Modern AI models and academic materials often default to this Greek-first narrative, not because of malice, but due to historical conditioning shaped by colonial-era scholarship. Correcting this means not just adding Indian names as an afterthought but genuinely restructuring the timeline of human intellectual achievement to reflect simultaneity, multiplicity, and non-linear influence.

To Sum Up

Music is a universal language, but the story of its grammar must not be told in a single accent. The ancient Indian contributions to music theory—systematic, mathematically precise, emotionally profound—deserve recognition not as peripheral wisdom but as central pillars in the architecture of world music.

In an age of AI-driven knowledge systems, we must demand models that represent global heritage with accuracy and integrity. Decentering the Western canon is not about diminishing it; it is about lifting other voices that have been historically silenced or sidelined.

Importantly, the evolution of music across millennia has never been a linear or insular journey. It has been guided by two vital processes: vertical acculturation—the deepening and transmission of knowledge within a cultural continuum—and horizontal acculturation—the cross-cultural dialogue and synthesis of musical ideas across geographies and civilizations.

Vertical acculturation gave rise to enduring lineages: from the ritualistic chants of the Sāma Veda to the melodic complexity of the rāga system; from Bharata’s Nāṭyaśāstra to the pedagogies of the gurukul and gharana traditions. It ensured that the internal evolution of music remained anchored in memory, philosophy, and performance practice across centuries.

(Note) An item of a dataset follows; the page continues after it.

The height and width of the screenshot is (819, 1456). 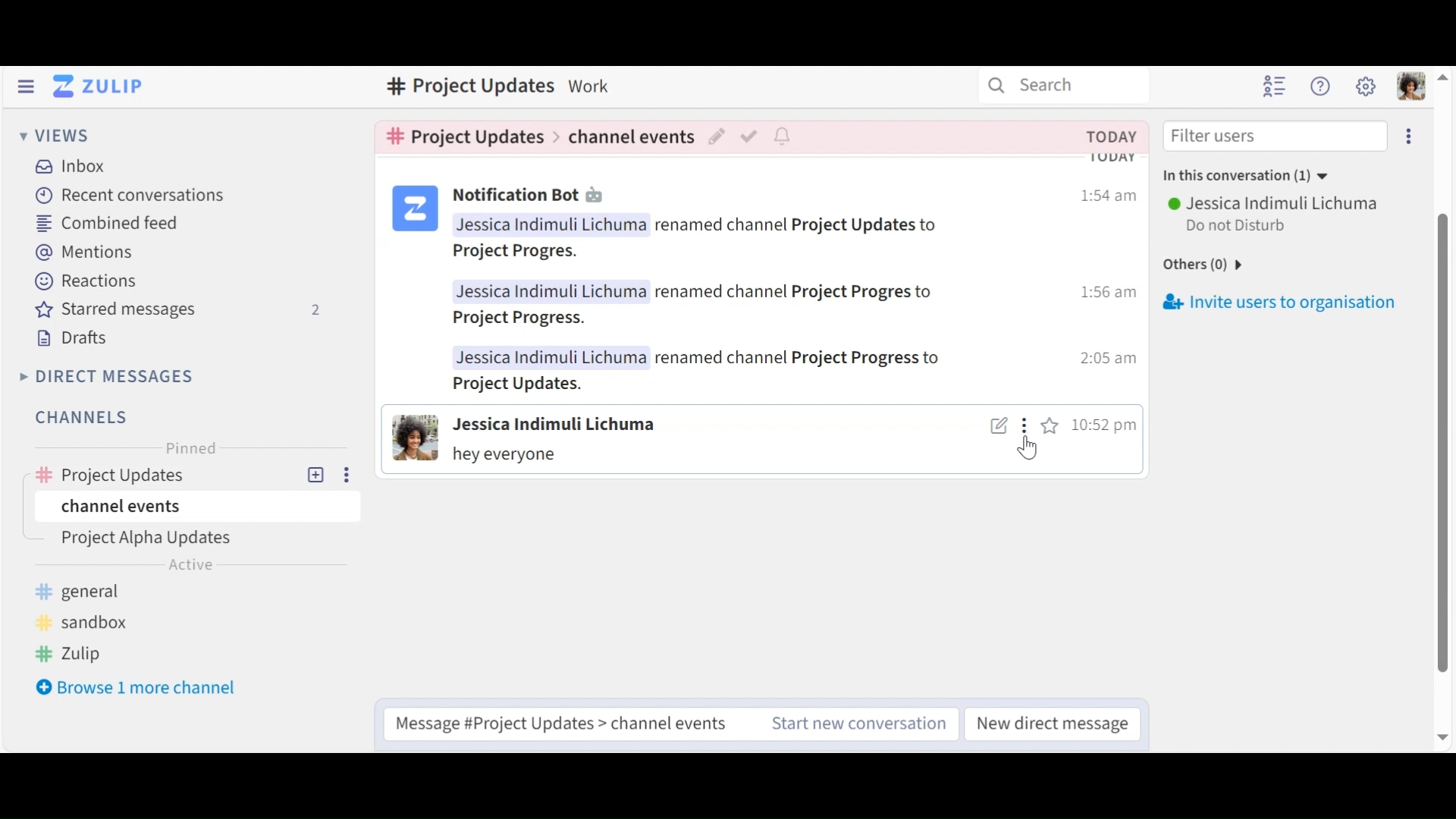 I want to click on Channel events, so click(x=193, y=507).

Meanwhile, horizontal acculturation facilitated vibrant exchanges—between Indian and Persian tonalities, Arab maqams and Indian thaats, Central Asian rhythms and European counterpoint. These interactions enriched musical vocabularies globally, allowing ideas to migrate, mingle, and metamorphose. The very instruments we revere today—like the sitar, oud, violin, tabla, and piano—are outcomes of such fertile crossings.

What we recognize today as music theory is not the legacy of a single origin, but rather a grand, collaborative architecture—layered through time and braided across cultures. Recognizing this shared heritage not only honors the diverse roots of global music, but also challenges us to see beauty not just in the notes, but in the relationships that created them.

As we listen to a rāga in Bhopal or a Bach fugue in Berlin, let us remember: the harmonies we cherish today were not born in one place or time. They are echoes from many civilizations, resonating in unison across continents and centuries—tuned together by both memory and exchange, by shruti and logos, by rasa and ethos—all bound by the eternal human longing to transform silence into song.